▶ [Problem]
Where a line of the records holds the string "Viewport", copy that line.

__________

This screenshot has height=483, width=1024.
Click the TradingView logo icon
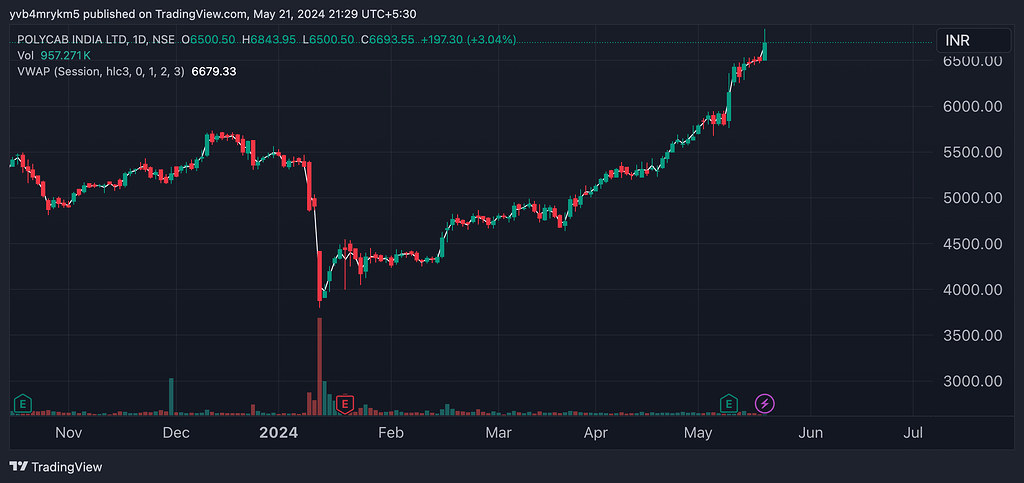tap(19, 466)
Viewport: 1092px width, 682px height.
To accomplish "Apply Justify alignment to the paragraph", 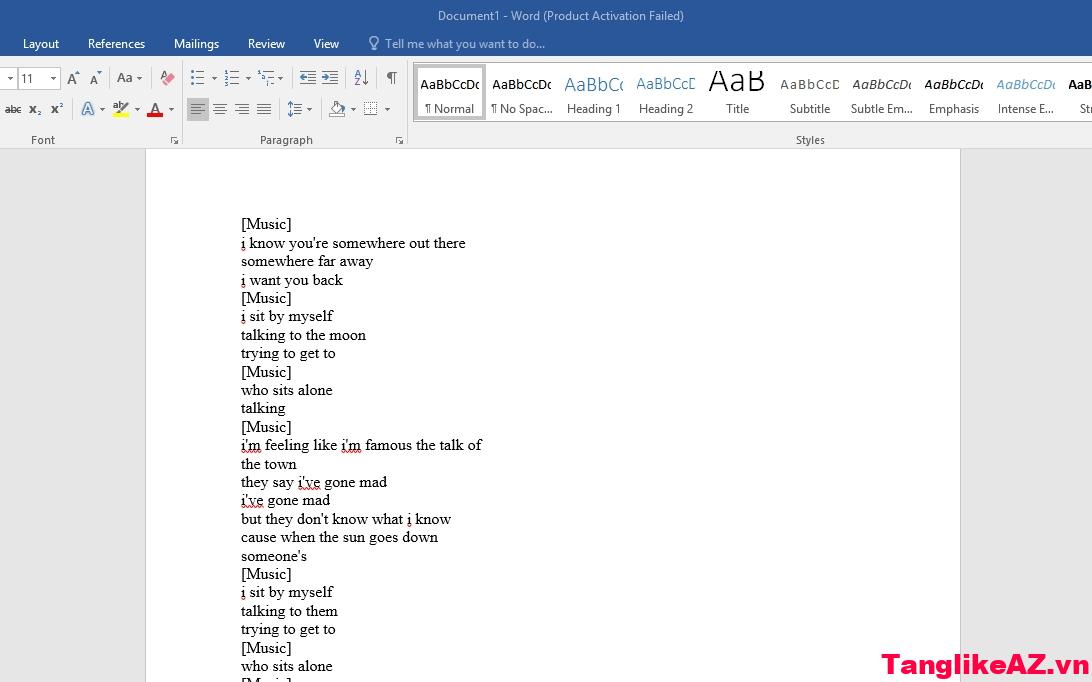I will point(264,109).
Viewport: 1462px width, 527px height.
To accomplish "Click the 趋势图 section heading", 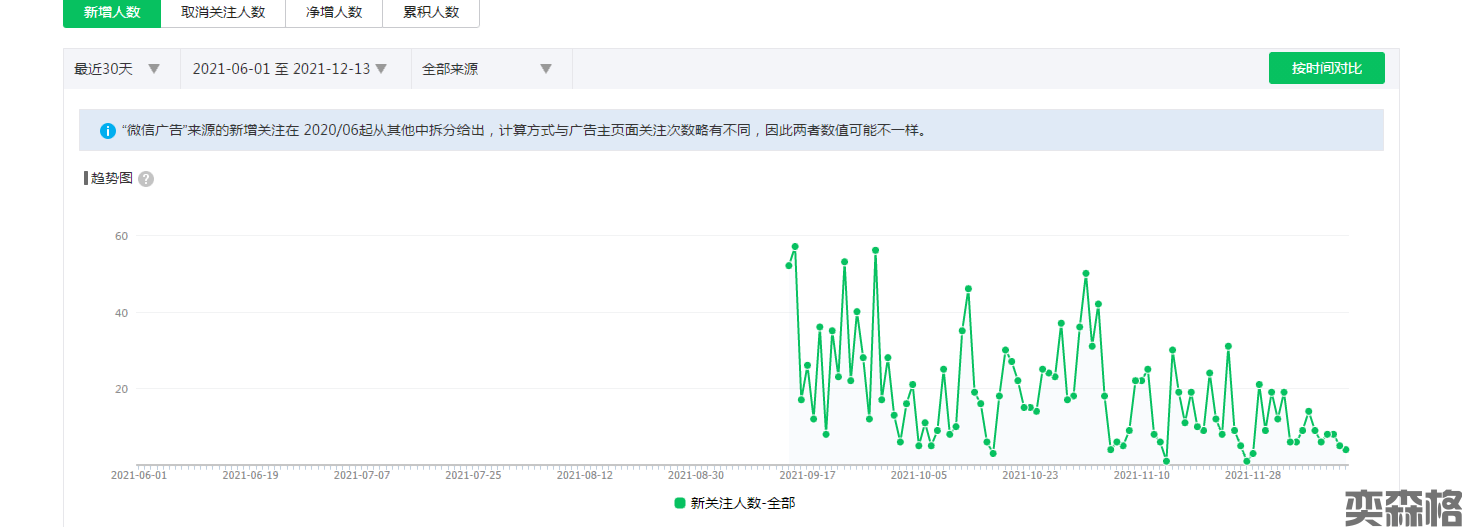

__________

▶ [Written answer]
Viewport: 1092px width, 682px height.
Viewport: 1462px width, 527px height.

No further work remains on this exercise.